L’engrais azoté est fabriqué à partir de gaz naturel. L’extraction et la combustion du gaz naturel nuisent à la vie sur notre planète, nous devrions donc probablement arrêter de le faire (ou du moins essayer de réduire considérablement). Mais les cultures vivrières, comme toutes les plantes, ont besoin de cet azote. C’est toute une énigme, d’autant plus que la population humaine qui dépend de ces cultures devrait augmenter au cours des prochaines décennies, tandis que la superficie des terres arables devrait baisser.
En réponse, des ingénieurs généticiens en Chine ont développé des cultures qui peuvent prospérer avec moins d’azote, et ils ont créé une variété de riz avec un rendement de 40 à 70 % supérieur à celui du riz ordinaire. Il a plus de grain par branche, chaque particule de grain est plus grosse et plus dense, et les plantes fleurissent plus tôt. La plupart des méthodes de sélection actuellement utilisées dans les cultures céréalières ne peuvent générer qu’une augmentation de rendement de moins de 1 %, c’est donc un gros problème.
Un gène en modifie plusieurs
Les scientifiques ont commencé par étudier des protéines appelées facteurs de transcription, qui contrôlent souvent l’expression d’un ensemble de gènes souvent impliqués dans divers aspects d’une même fonction physiologique. Dans ce cas, l’accent a été mis sur les facteurs de transcription déjà connus pour réguler la photosynthèse.
Pour trouver la cible parfaite, les chercheurs ont passé au crible un ensemble de 118 facteurs de transcription précédemment identifiés pour réguler la photosynthèse dans le riz et le maïs afin de trouver ceux qui étaient également régulés positivement en réponse à la lumière et à de faibles niveaux d’azote.

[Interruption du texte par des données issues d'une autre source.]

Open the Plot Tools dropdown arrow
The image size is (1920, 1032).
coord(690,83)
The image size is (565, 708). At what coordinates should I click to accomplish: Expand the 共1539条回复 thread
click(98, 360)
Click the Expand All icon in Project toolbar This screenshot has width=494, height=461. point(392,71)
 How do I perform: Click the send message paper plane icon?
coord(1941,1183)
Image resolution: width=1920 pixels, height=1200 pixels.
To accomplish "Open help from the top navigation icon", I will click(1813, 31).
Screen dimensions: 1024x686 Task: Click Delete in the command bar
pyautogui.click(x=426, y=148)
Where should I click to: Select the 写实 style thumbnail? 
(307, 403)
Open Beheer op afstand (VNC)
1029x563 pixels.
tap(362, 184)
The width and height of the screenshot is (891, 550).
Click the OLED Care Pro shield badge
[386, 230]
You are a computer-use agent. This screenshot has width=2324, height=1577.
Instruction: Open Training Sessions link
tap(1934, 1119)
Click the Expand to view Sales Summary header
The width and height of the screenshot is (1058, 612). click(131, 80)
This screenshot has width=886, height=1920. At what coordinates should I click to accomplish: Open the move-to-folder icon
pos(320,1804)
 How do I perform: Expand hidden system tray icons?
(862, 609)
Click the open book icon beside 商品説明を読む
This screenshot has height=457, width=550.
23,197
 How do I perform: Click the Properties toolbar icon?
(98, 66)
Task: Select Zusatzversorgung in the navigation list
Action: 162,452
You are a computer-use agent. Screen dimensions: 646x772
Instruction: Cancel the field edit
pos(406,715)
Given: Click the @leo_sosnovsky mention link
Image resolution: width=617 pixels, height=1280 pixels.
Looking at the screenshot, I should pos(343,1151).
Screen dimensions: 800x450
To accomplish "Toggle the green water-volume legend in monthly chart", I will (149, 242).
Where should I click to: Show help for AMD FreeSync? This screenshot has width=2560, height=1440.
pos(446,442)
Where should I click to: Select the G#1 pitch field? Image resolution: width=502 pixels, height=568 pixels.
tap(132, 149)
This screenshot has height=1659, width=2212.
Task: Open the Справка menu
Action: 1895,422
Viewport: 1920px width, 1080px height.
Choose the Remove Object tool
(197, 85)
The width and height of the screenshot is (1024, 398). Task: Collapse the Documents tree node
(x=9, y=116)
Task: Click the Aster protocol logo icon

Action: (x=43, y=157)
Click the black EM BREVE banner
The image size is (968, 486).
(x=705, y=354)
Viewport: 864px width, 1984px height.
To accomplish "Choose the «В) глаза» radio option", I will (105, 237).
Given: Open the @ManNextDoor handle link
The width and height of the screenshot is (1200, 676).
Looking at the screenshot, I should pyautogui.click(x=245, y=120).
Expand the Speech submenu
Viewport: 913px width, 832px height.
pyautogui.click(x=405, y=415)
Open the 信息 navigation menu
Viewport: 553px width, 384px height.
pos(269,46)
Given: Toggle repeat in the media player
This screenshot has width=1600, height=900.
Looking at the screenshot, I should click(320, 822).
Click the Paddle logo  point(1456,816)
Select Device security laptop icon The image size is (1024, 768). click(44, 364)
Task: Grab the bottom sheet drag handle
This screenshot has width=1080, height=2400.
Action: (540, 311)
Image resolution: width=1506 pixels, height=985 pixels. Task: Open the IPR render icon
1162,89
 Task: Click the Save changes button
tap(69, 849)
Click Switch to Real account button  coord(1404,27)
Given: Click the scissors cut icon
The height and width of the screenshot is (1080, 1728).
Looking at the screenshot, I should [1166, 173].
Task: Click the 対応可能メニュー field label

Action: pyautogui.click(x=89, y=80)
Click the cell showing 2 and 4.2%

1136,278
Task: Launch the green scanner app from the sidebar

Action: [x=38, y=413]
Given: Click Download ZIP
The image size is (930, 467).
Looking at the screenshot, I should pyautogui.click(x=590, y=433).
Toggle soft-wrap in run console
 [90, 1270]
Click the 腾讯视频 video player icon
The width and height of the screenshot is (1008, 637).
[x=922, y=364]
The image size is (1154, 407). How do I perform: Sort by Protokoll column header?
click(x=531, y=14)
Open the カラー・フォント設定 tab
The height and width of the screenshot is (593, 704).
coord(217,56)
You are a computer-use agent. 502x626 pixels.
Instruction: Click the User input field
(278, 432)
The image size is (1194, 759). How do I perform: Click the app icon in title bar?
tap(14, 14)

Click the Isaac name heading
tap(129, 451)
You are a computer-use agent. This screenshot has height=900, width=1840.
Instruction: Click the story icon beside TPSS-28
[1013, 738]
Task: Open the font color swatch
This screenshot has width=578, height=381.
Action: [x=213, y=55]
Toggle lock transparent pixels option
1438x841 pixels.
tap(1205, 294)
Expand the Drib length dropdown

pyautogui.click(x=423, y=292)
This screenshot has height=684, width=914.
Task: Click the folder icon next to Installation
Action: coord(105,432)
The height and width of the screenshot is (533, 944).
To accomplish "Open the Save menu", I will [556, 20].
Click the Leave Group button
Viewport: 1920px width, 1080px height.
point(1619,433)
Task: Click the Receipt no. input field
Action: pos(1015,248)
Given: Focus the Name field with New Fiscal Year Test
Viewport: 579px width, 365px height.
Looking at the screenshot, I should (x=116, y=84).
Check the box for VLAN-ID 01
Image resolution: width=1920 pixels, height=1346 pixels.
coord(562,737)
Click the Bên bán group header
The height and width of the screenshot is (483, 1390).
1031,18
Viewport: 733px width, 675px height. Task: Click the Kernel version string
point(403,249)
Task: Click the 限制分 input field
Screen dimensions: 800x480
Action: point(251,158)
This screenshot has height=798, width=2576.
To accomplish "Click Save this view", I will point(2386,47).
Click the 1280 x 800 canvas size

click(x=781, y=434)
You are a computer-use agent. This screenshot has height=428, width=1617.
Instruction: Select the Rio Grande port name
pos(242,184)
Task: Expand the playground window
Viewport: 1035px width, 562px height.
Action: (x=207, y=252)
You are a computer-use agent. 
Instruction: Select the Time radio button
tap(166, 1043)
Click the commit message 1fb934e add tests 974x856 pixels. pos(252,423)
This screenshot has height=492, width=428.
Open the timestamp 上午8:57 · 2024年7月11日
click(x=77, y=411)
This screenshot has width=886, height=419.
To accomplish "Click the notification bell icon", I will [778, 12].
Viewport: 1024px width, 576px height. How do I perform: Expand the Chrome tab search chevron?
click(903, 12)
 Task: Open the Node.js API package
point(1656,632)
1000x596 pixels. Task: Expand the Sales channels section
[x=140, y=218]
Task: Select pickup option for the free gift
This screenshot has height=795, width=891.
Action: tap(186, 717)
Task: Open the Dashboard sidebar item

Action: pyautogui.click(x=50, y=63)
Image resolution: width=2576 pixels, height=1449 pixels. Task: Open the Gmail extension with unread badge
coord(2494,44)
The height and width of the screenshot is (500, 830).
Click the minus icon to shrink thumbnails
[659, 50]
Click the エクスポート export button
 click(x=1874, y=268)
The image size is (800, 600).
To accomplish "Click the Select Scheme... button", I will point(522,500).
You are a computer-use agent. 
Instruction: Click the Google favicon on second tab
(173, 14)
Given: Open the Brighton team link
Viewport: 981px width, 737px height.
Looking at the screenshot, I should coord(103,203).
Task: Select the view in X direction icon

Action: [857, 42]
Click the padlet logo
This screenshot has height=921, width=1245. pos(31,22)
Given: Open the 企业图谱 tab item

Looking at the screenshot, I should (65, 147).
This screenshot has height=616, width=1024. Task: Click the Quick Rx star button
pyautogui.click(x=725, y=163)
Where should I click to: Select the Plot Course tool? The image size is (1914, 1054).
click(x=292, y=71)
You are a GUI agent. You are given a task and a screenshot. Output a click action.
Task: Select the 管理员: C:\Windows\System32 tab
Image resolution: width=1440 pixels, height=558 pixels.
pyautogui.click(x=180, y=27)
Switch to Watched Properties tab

Lorsqu’ils en ont trouvé un, ils ont généré des lignées de riz transgéniques qui en ont produit beaucoup. Surexprimer un facteur de transcription comme celui-ci au lieu des gènes individuels qu’il contrôle, c’est comme exiger de parler au responsable au lieu d’être ballotté entre divers représentants du service client dans différents départements.
Les plants de riz obtenus ont été placés dans des champs aux conditions environnementales différentes : champs tempérés près de Pékin, champs tropicaux dans la province de Hainan et champs subtropicaux dans la province du Zhejiang.
Au cours de trois années, tous les plants de riz ont présenté une capacité photosynthétique accrue et une meilleure efficacité d’utilisation de l’azote. Ils avaient plus de chlorophylle et des chloroplastes plus nombreux et plus gros que le riz de type sauvage. Ils avaient également une absorption d’azote plus efficace dans leurs racines que le riz de type sauvage, et ils avaient un transport plus efficace de cet azote de leurs racines à leurs pousses que le riz de type sauvage. Cela a augmenté leur rendement en grain, même lorsque les plantes ont été cultivées avec moins d’engrais azoté.
D’autres expériences ont été faites avec des plantes transgéniques cultivées en culture hydroponique et dans des rizières, et elles se sont également bien comportées. Surexprimer le même facteur de transcription dans une souche de riz plus sophistiquée (japonica, par opposition au plébéien Oryza sativa qui a été utilisé dans la majeure partie des autres expériences) ainsi que dans le blé et Arabidopsis (l’organisme modèle le plus couramment utilisé en biologie végétale) eu des effets similaires sur ces plantes importantes.
Effets en aval
Ce facteur de transcription régule à la hausse l’activité de 345 gènes, dont la plupart sont connus pour répondre au sel, à la sécheresse et au froid. Lorsque les scientifiques ont surexprimé l’un de ces gènes, l’un impliqué dans la floraison précoce, les plantes ont fleuri plus tôt, mais elles étaient rabougries et présentaient des rendements en grains réduits. Ceci est probablement dû au fait que le caractère de floraison précoce, isolé de l’utilisation accrue de carbone et d’azote conférée par le facteur de transcription, n’a pas permis aux plantes d’accumuler des ressources suffisantes dans leur temps de croissance raccourci.
Les auteurs suggèrent que l’édition du génome pourrait être utilisée plutôt que les techniques transgéniques sur lesquelles ils s’appuyaient pour surexprimer ce facteur de transcription dans d’autres cultures afin qu’elles puissent elles aussi obtenir un rendement plus élevé. De tels cultivars pourraient être utiles dans les cas où les saisons de croissance et l’espace sur le terrain peuvent devenir limités et les engrais azotés peuvent devenir rares – par, vous savez, des scénarios rares comme les incendies de forêt, les inondations et les sécheresses. Et la guerre.